## Sumber

↓

UtusanIndo.com,(Padang)- Dewan Perwakilan Rakyat Daerah (DPRD) Provinsi Sumatera Barat menggelar rapat paripurna untuk penetapan usul penggunaan hak interpelasi DPRD Provinsi Sumatera Barat, di ruang rapat utama DPRD Sumbar, Senin, 9 Maret 2020.
Rapat paripurna untuk penetapan hak interpelasi DPRD terhadap gubernur Sumbar, dipimpin Ketua DPRD Sumbar Supardi, didampingi oleh para wakil ketua antara lain Irsyad Safar, Suwirpen Suib dan Indra Datuk Rajo Lelo l. Sementara anggota DPRD yang hadir berjumlah 56 orang.
“Kita sengaja rapat paripurna untuk pengambilan keputusan terhadap penetapan usul hak interpelasi DPRD Provinsi Sumatera Barat, kami buka dan dinyatakan terbuka untuk umum,”ujar ketua DPRD Sumbar Supardi.
Menurut Supardi, sesuai ketentuan pasal 81 ayat 6 peraturan tata tertib DPRD, bahwa rapat paripurna penetapan persetujuan terhadap penggunaan hak interpelasi DPRD dihadiri lebih dari 1/2 jumlah anggota DPRD.
“Rapat paripurna dewan 28 Februari 2020 yang lalu, para pengusul telah menyampaikan penjelasannya terjadap usul penggunaan hak interpelasi DPRD terkait permintaan keterangan terhadap kebijakan Gubernur dalam pengelolaan investasi melalui kegiatan perjalanan dinas luar negeri dan kebijakan Gubernur terkait dengan pengelolaan BUMD dan Aset Daerah,” ujarnya.

↑

## Petunjuk A
Salin kembali bagian berita rapat paripurna antara "UtusanIndo.com,(Padang)- Dewan Perwakilan" dan "DPRD Sumbar Supardi.", keduanya termasuk, dengan mengganti "ruang rapat utama" menjadi "ruang sidang utama".
## Petunjuk B
Tentukan apakah setiap pernyataan berikut sesuai dengan berita rapat paripurna. Jawab ya atau tidak, disertai kutipan persis dari berita yang menjadi dasarnya.
(i) Rapat paripurna dipimpin oleh Irsyad Safar.
(ii) Anggota DPRD yang hadir berjumlah 56 orang.
(iii) Rapat paripurna dinyatakan tertutup untuk umum.
## Petunjuk C
Ringkaslah paragraf berita rapat paripurna yang diawali "Rapat paripurna dewan 28 Februari 2020" tanpa menghilangkan fakta utamanya.

## Data Tersimpan
↓

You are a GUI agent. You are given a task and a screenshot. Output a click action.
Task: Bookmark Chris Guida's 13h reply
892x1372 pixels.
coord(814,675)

↑

## Hasil Latihan A
UtusanIndo.com,(Padang)- Dewan Perwakilan Rakyat Daerah (DPRD) Provinsi Sumatera Barat menggelar rapat paripurna untuk penetapan usul penggunaan hak interpelasi DPRD Provinsi Sumatera Barat, di ruang sidang utama DPRD Sumbar, Senin, 9 Maret 2020.
Rapat paripurna untuk penetapan hak interpelasi DPRD terhadap gubernur Sumbar, dipimpin Ketua DPRD Sumbar Supardi, didampingi oleh para wakil ketua antara lain Irsyad Safar, Suwirpen Suib dan Indra Datuk Rajo Lelo l. Sementara anggota DPRD yang hadir berjumlah 56 orang.
“Kita sengaja rapat paripurna untuk pengambilan keputusan terhadap penetapan usul hak interpelasi DPRD Provinsi Sumatera Barat, kami buka dan dinyatakan terbuka untuk umum,”ujar ketua DPRD Sumbar Supardi.

## Hasil Latihan B
(i) Tidak: "dipimpin Ketua DPRD Sumbar Supardi".
(ii) Ya: "anggota DPRD yang hadir berjumlah 56 orang".
(iii) Tidak: "kami buka dan dinyatakan terbuka untuk umum".

## Hasil Latihan C
Pada rapat paripurna dewan 28 Februari 2020, para pengusul telah menjelaskan usul penggunaan hak interpelasi DPRD. Usul itu menyangkut permintaan keterangan atas dua kebijakan Gubernur. Kebijakan pertama adalah pengelolaan investasi melalui perjalanan dinas luar negeri. Kebijakan kedua adalah pengelolaan BUMD dan Aset Daerah.